_DIRECTIONS_
• A. Answer each question from the passage on the Telford abuse report, one line per answer, with matching markers:
(i) Who does the passage say suffered the abuse, and at whose hands?
(ii) What organization does the writer speak for?
(iii) What does the passage say is meant by rape culture?
• B. Carry on the passage about the Telford abuse report, picking up after its final sentence.

_GIVEN TEXT_
------------

The report details the horrendous sexual abuse that generations of girls and young women suffered at the hands of adult men – abuse that will have long-lasting impacts on the wellbeing of the victims and survivors themselves, as well as their families and the wider community as a whole.
Not only that, the report also makes clear that we are a long way off from eradicating the rape culture that is so rampant in our society.
When searching for answers to such unthinkable crimes, it can be tempting to see them as isolated incidents. But, at Rape Crisis, we know that this simply isn’t true.
As the Independent Inquiry into Telford and the wider area shows, child rape and other forms of child sexual abuse remain widespread in England and Wales. The most violent and appalling crimes against girls were normalised and played down – and this is what we mean when we talk about rape culture.

------------

_SUPPLIED INFORMATION_
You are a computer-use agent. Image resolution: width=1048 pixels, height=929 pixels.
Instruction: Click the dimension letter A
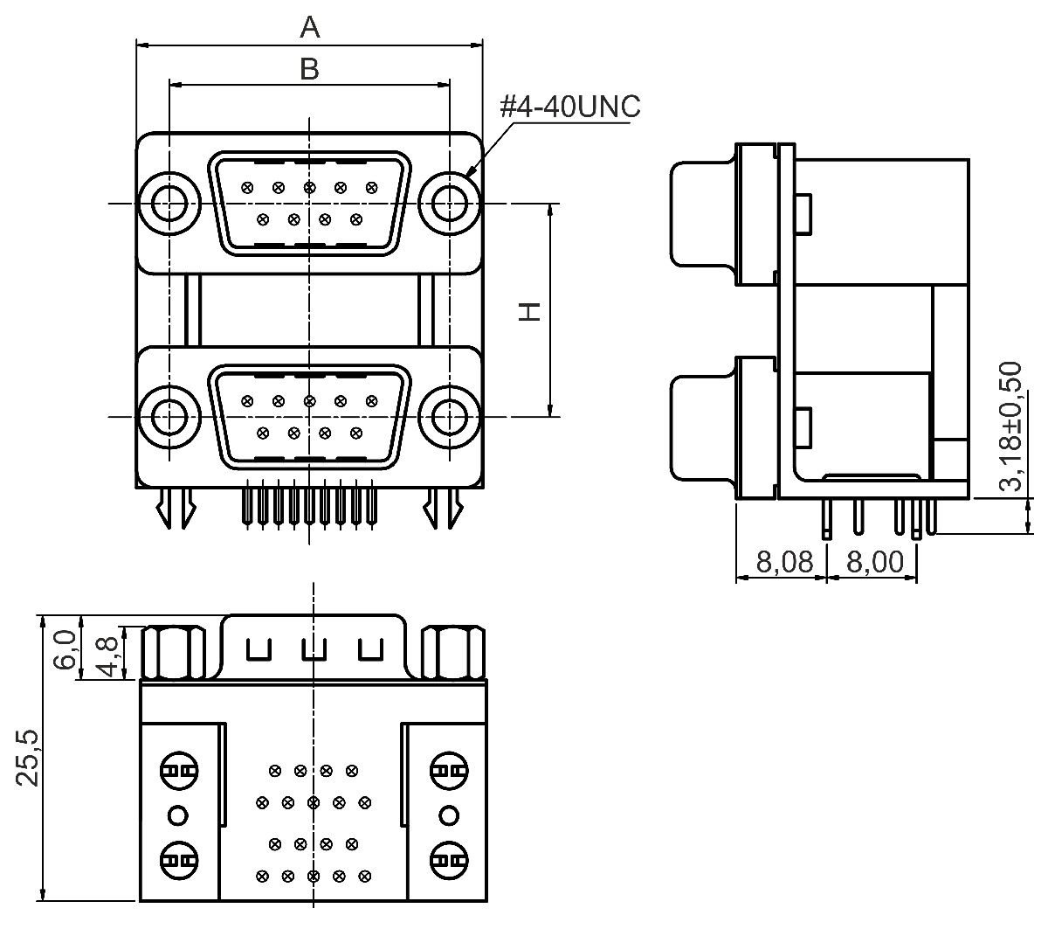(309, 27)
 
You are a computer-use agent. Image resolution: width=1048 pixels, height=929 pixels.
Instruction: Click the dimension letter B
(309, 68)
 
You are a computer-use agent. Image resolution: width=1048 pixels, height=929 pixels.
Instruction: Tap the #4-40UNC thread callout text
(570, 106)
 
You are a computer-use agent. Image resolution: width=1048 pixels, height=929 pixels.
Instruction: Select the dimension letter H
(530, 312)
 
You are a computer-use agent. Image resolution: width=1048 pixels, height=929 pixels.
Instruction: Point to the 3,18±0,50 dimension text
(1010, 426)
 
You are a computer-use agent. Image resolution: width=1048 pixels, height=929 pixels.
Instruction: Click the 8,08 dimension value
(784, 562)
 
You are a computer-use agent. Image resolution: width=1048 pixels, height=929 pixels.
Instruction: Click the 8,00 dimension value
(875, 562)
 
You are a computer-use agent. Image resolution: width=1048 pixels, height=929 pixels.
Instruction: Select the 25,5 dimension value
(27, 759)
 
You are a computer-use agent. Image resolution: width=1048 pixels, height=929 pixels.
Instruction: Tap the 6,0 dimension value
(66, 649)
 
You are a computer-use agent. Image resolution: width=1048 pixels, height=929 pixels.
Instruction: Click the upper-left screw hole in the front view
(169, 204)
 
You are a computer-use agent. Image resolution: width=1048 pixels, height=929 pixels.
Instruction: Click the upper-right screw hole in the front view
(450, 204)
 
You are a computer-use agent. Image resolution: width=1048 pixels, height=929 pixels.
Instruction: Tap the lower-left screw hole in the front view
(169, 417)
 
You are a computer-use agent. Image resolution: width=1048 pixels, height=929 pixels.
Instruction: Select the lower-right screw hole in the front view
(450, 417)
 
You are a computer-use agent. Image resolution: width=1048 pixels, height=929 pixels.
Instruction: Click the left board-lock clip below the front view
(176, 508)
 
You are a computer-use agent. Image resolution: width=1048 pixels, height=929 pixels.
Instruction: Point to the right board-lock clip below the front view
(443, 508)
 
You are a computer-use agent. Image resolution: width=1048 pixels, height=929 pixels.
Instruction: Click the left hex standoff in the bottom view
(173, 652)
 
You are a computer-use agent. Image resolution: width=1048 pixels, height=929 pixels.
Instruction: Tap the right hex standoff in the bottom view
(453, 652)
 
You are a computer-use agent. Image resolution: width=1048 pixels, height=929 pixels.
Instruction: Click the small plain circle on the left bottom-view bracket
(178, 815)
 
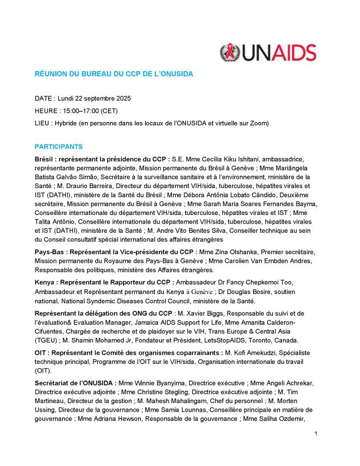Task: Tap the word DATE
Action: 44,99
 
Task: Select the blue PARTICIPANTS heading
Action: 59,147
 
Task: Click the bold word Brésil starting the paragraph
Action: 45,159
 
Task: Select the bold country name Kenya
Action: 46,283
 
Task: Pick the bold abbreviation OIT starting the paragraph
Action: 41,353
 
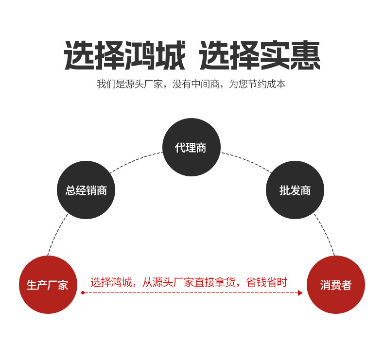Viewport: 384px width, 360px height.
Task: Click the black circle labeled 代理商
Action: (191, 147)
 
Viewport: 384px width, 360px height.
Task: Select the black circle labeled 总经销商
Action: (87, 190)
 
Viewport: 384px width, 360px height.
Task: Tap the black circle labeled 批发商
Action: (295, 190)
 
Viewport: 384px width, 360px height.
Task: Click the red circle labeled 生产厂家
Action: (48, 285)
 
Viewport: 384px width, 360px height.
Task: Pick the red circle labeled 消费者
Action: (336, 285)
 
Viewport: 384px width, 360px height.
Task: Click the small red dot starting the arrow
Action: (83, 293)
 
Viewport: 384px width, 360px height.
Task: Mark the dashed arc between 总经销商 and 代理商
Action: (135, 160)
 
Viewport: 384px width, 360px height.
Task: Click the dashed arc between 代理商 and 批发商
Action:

------------

_RESPONSES BY TASK_
• A.
(i) Generations of girls and young women, at the hands of adult men.
(ii) Rape Crisis.
(iii) The most violent and appalling crimes against girls being normalised and played down.

• B.
In Telford, as in Rotherham, authorities knew what was happening. For decades, agencies dismissed the girls who had experienced repeated rape and abuse – and who had been deliberately targeted for their vulnerability and then groomed by perpetrators – as ‘child prostitutes’. Police, schools and councils viewed the rapes and sexual abuse of vulnerable girls as 'lifestyle choices' and did nothing.
And all of this combined to only embolden perpetrators more in the face of police and societal inaction.
At Rape Crisis, we stand in solidarity with victims and survivors of child rape and all other forms of sexual violence and abuse. We will listen to you and believe you. And we won't stop fighting for you until cases like Telford are never allowed to happen again.